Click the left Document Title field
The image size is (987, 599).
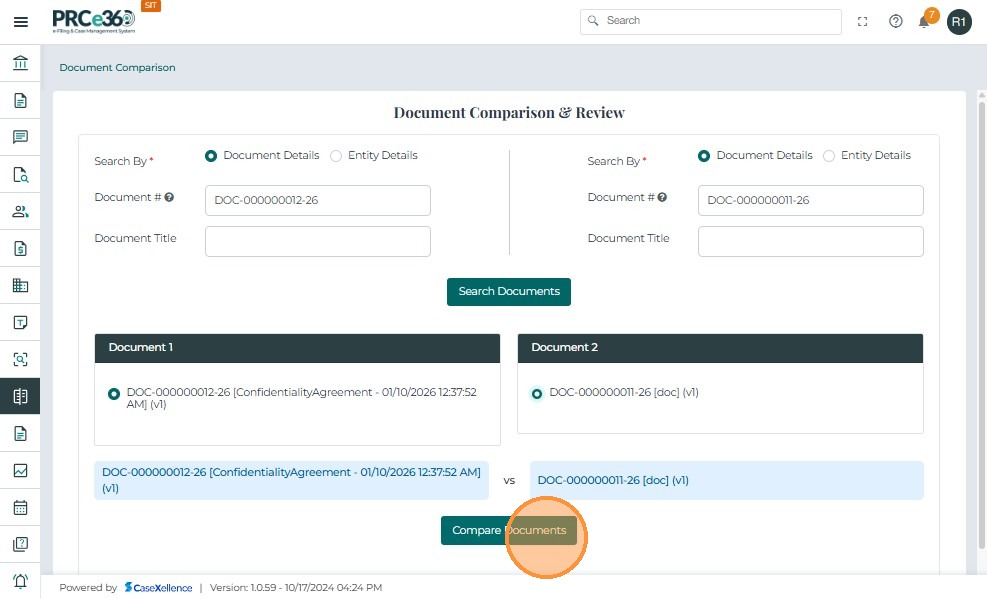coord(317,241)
____
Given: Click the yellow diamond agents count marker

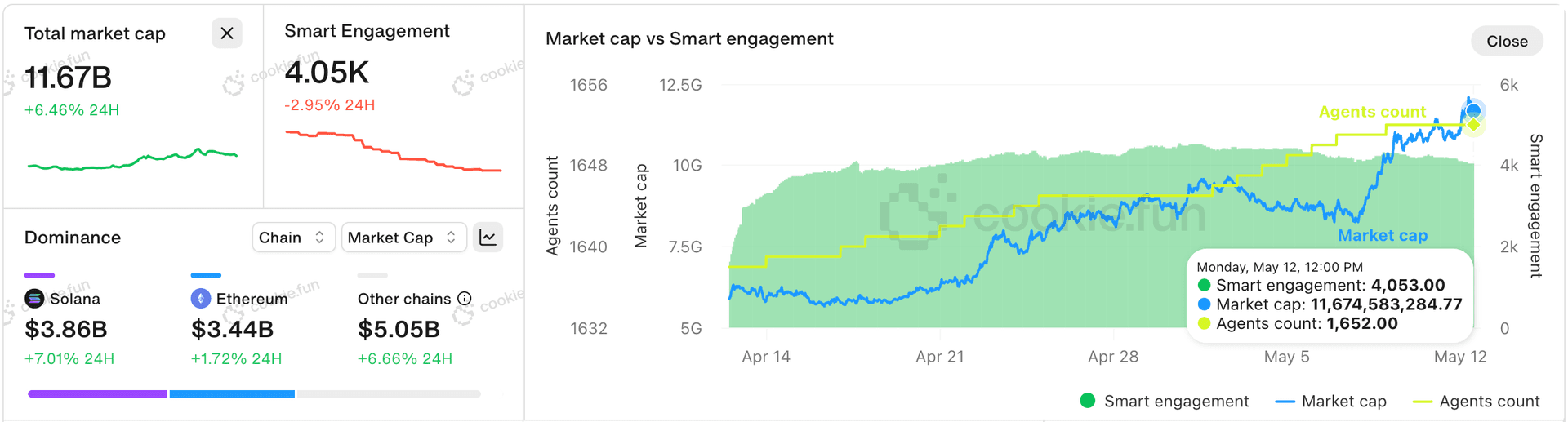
____
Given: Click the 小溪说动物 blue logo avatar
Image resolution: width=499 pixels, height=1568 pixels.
____
» **GIVEN PROBLEM**
Put the records into a two-column CSV headed "instruction" and "target", one row each, with every field in double quotes and line breaks replaced by spaces. Start at the line that has "Click the left Document Title field", stop after the line that has "coord(317,241)", and leave the pictures out.

» **OUTPUT**
instruction,target
"Click the left Document Title field The image size is (987, 599).","coord(317,241)"